* 出典抜粋
—————

今の教育システムに合わない子どもたちが1割以上もいる、ということは、今の教育システムを変える必要がある、ということです。今後は、国へ教育制度そのものを見直してもらうような活動も本格化していきたいと思います。

「山の家」の教室へお邪魔しました

放課後のホームルームにお邪魔しました。ホームルームでは、「その日に良いことをした人」を発表する時間があります。

山の家ホームルーム

「今日、楽しいハロウィーンの動画をたくさん見せて笑わせてくれました。」
「校長先生がお仕事をしている間、横でじぃっと終わるのを待ってくれていました。」
「パンくずをこぼしている時に、素早くゴミ箱を差し出してくれました。」

教室内は温かいムードで満たされていきます。

発達障害の子どもの中には、“空気が読めない”、“相手の気持ちを想像できない”、“感謝の気持ちが薄い”などの特徴がある子がいます。ここでは、良いことをした人はもちろん、相手の良いところを見つけた人にもポイントが入り、毎学期MVPを決めているんですよ。

—————

* データ一覧
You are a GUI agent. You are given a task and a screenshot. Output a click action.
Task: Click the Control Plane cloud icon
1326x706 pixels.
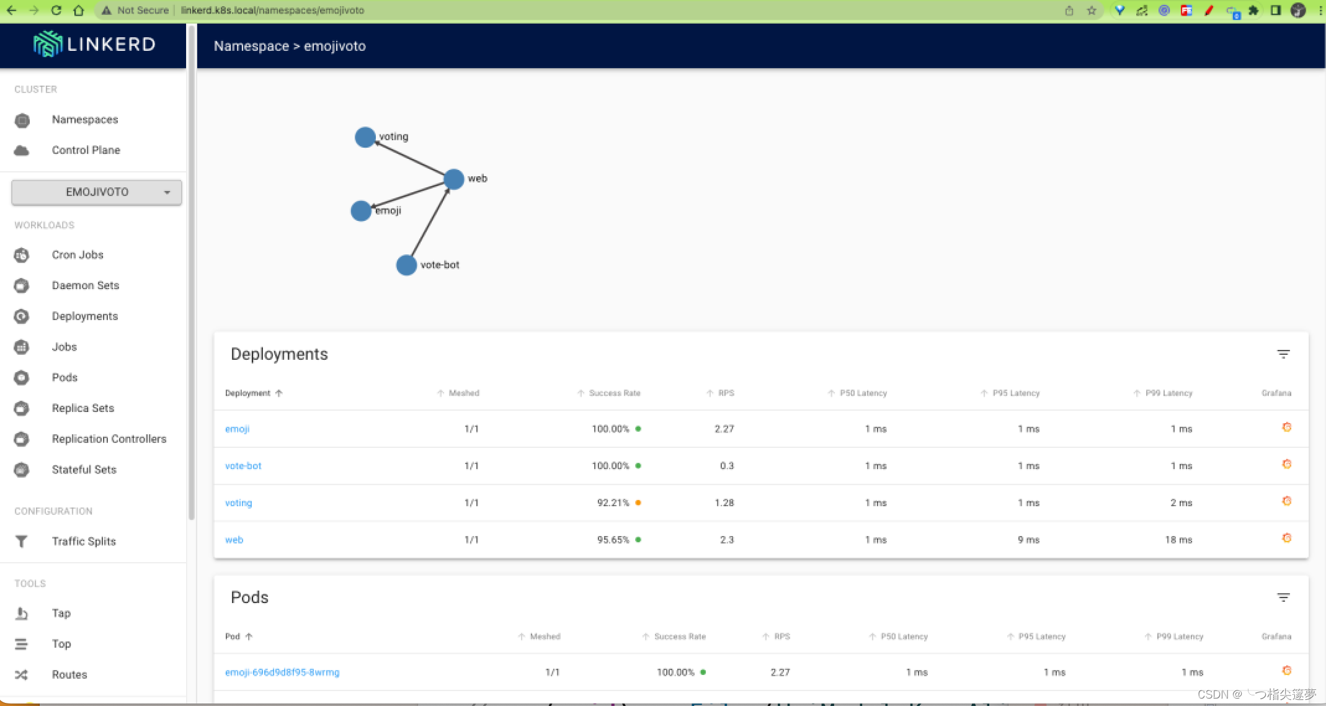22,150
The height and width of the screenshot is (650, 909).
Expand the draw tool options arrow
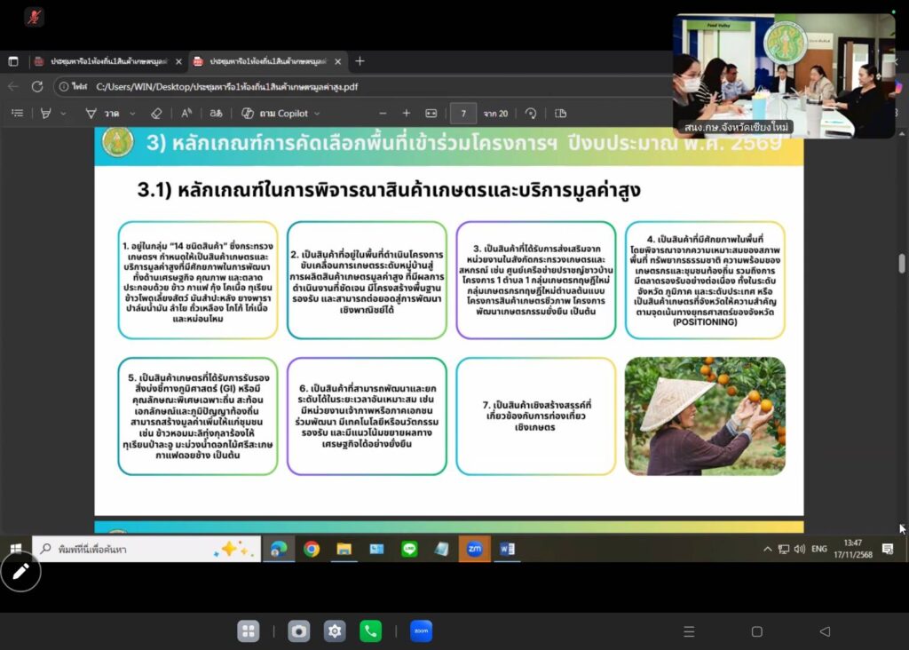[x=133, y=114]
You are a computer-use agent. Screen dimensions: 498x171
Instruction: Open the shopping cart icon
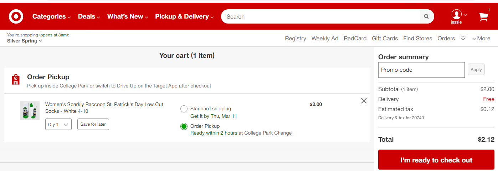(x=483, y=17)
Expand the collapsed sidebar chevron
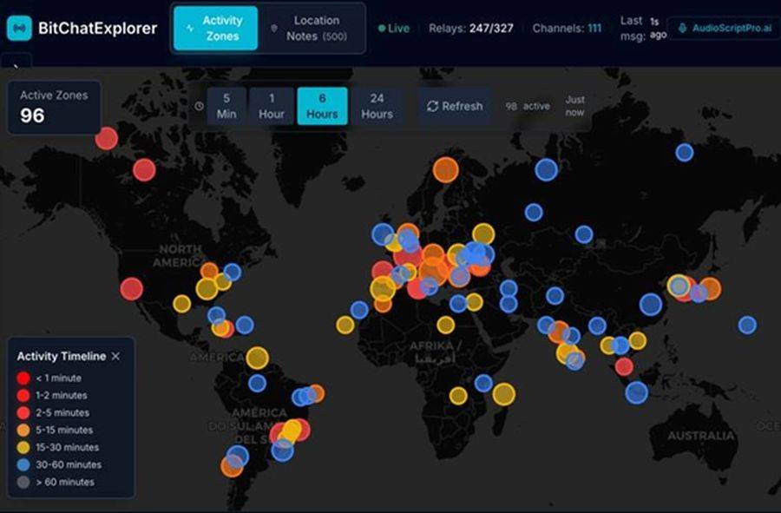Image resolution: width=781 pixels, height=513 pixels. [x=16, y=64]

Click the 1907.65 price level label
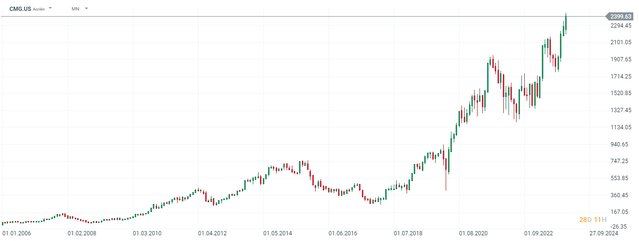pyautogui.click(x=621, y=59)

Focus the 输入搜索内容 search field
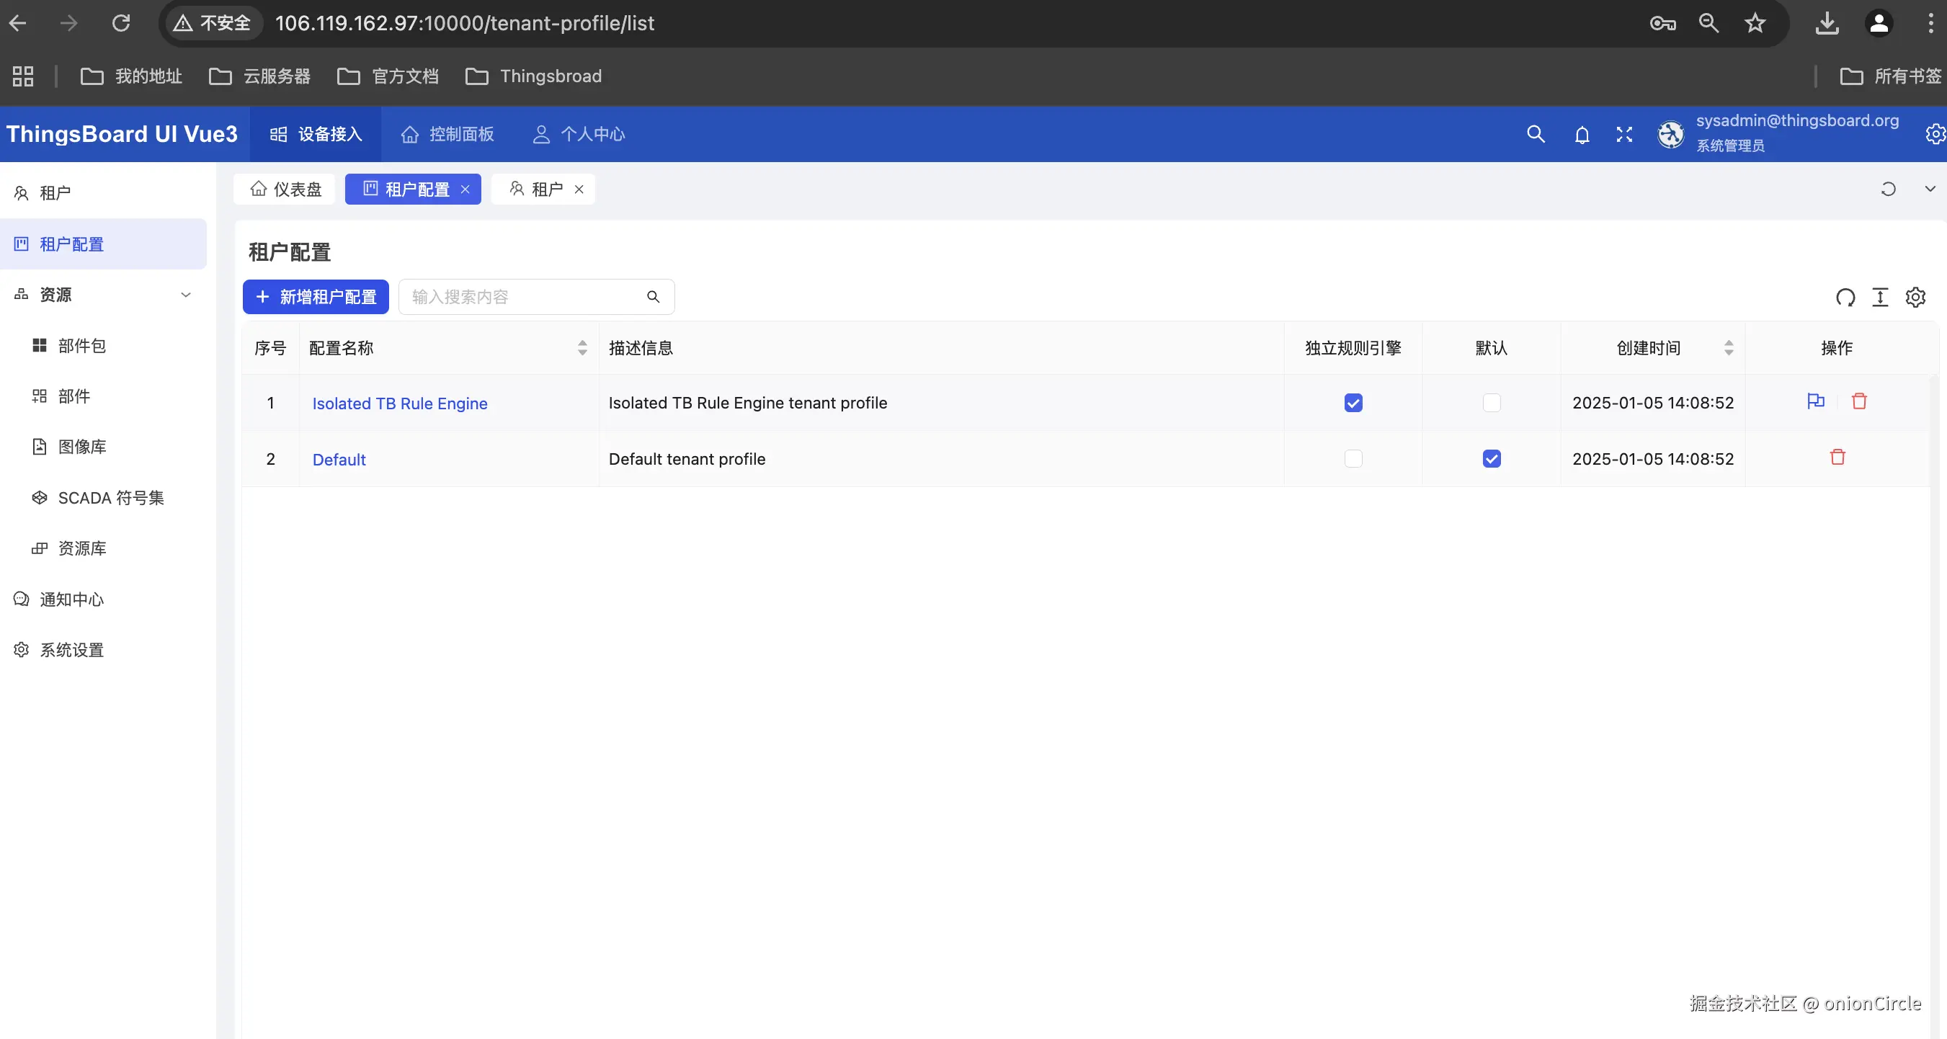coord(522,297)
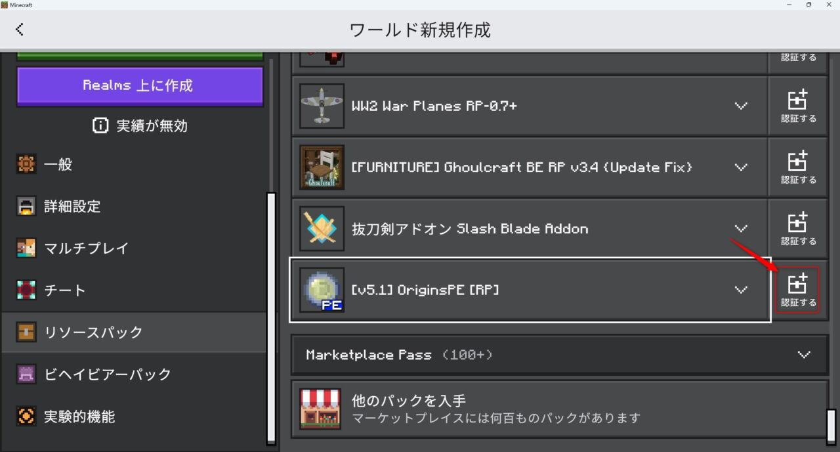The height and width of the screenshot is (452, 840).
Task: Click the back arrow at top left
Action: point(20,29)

—————

* 課題
本文のうち「今の教育システムに合わない子」から始まり「ことをした人」を発表する時間があります。」で終わる部分を、「ホームルーム」を「学級会」に置き換えて書き直してください。

* 解答全文
今の教育システムに合わない子どもたちが1割以上もいる、ということは、今の教育システムを変える必要がある、ということです。今後は、国へ教育制度そのものを見直してもらうような活動も本格化していきたいと思います。

「山の家」の教室へお邪魔しました

放課後の学級会にお邪魔しました。学級会では、「その日に良いことをした人」を発表する時間があります。